◆ **TO DO**: How many lines in the entries below contain the string "input"? Reply with the number alone.

◆ **STORED ROWS**:
::::

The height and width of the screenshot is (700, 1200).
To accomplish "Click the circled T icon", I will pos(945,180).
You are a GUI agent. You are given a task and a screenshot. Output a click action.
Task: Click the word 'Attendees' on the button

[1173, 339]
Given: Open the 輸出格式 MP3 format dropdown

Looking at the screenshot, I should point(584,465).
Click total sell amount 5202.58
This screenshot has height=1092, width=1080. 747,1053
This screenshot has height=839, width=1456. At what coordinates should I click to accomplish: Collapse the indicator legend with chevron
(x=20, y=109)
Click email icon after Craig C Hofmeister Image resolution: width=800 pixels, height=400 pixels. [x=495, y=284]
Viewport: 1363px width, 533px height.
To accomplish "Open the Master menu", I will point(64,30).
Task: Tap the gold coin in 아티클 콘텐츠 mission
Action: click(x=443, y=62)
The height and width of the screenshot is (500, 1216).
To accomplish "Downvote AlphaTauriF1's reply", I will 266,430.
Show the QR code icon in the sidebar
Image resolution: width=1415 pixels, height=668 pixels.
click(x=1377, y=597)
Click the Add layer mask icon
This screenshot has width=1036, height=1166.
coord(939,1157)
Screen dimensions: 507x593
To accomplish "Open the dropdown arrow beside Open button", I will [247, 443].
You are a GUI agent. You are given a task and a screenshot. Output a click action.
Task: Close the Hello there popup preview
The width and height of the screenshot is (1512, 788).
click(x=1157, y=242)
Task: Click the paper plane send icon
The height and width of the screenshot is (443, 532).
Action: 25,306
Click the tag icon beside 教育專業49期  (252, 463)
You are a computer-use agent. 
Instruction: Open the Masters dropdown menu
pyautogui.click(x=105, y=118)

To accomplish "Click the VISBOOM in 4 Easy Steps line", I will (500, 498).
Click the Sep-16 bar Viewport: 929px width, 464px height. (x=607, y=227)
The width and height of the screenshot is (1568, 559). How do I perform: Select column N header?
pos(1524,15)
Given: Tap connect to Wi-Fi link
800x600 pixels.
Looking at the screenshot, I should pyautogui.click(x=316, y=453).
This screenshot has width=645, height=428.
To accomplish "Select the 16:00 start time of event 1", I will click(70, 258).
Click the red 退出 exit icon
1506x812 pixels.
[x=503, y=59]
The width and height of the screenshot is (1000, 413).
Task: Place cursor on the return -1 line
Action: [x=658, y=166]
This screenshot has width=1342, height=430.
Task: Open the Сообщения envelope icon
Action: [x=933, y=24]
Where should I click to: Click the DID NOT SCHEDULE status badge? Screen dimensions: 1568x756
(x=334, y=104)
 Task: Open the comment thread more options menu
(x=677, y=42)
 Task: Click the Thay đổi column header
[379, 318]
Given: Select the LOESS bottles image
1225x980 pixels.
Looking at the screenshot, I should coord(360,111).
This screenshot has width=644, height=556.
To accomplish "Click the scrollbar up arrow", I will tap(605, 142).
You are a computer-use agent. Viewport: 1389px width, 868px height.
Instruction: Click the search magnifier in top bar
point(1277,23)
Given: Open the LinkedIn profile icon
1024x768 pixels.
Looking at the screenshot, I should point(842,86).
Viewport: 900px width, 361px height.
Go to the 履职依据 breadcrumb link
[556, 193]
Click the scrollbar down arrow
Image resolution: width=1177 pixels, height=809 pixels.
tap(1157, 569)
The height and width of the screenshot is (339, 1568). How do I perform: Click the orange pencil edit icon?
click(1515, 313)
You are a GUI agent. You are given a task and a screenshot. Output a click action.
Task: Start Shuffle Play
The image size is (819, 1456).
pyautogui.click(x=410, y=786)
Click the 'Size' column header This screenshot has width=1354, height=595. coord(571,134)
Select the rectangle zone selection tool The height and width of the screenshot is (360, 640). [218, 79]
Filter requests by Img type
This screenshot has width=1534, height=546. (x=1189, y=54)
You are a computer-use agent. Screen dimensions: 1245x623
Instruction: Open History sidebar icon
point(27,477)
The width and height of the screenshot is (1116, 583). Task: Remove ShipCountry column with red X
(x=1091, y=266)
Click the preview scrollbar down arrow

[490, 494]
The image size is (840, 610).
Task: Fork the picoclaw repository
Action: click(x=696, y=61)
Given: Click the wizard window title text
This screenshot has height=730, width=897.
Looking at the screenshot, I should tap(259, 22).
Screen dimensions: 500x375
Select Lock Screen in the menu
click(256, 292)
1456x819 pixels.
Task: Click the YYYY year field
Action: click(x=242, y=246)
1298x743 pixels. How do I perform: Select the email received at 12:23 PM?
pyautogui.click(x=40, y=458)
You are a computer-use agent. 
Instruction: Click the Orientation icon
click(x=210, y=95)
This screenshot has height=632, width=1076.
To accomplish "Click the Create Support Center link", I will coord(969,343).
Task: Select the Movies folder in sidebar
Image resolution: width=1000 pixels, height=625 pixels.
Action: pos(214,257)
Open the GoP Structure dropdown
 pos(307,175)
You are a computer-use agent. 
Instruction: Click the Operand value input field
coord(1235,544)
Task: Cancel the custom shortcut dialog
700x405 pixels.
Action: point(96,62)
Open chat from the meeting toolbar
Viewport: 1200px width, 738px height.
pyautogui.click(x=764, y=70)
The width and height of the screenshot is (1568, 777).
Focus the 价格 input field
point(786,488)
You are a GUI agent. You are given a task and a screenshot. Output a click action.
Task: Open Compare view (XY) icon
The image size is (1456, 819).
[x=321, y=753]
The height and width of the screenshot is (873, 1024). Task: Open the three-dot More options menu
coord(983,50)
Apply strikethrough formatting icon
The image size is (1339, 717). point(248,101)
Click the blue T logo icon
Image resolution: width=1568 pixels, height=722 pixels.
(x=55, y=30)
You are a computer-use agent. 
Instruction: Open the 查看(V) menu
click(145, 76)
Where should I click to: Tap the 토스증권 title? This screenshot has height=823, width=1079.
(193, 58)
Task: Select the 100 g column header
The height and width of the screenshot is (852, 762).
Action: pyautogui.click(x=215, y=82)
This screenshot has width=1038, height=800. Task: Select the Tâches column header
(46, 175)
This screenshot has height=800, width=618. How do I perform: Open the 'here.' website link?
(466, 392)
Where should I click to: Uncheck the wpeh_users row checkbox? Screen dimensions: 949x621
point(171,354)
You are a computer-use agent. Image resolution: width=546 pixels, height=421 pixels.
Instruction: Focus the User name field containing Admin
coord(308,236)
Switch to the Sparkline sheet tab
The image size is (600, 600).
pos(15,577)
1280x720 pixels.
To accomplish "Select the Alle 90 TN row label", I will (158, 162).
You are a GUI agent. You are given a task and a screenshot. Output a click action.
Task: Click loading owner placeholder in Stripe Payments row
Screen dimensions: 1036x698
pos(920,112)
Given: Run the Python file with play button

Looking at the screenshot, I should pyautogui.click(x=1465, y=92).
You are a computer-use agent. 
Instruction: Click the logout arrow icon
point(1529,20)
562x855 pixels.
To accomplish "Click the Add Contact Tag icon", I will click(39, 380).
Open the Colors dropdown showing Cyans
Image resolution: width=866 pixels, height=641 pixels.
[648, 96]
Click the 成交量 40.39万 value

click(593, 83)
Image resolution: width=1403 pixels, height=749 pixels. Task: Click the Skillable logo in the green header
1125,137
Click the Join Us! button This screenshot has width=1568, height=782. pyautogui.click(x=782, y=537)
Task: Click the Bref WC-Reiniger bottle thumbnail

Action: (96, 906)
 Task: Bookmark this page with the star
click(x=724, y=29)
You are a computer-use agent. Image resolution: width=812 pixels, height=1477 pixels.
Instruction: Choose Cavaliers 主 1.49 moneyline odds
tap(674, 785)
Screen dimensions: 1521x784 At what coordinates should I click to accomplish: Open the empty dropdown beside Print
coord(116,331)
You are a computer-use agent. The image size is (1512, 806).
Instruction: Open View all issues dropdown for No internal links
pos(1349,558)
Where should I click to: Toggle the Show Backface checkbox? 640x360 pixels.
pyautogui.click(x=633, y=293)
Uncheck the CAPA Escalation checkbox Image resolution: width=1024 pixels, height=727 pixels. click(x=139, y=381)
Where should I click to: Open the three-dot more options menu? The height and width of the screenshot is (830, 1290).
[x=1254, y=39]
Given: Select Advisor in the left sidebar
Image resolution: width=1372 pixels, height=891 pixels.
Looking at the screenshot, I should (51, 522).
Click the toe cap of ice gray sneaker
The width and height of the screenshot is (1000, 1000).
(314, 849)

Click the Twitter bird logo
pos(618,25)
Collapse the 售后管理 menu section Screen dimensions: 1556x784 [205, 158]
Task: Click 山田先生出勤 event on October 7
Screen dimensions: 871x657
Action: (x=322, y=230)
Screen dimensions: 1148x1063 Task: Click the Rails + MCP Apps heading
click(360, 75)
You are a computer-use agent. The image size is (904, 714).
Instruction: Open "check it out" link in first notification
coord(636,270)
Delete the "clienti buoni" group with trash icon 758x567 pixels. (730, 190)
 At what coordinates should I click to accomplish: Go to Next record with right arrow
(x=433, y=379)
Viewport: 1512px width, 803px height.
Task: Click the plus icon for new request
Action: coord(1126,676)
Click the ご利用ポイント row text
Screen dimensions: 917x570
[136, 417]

::::

◆ **WORKED SOLUTION**: 2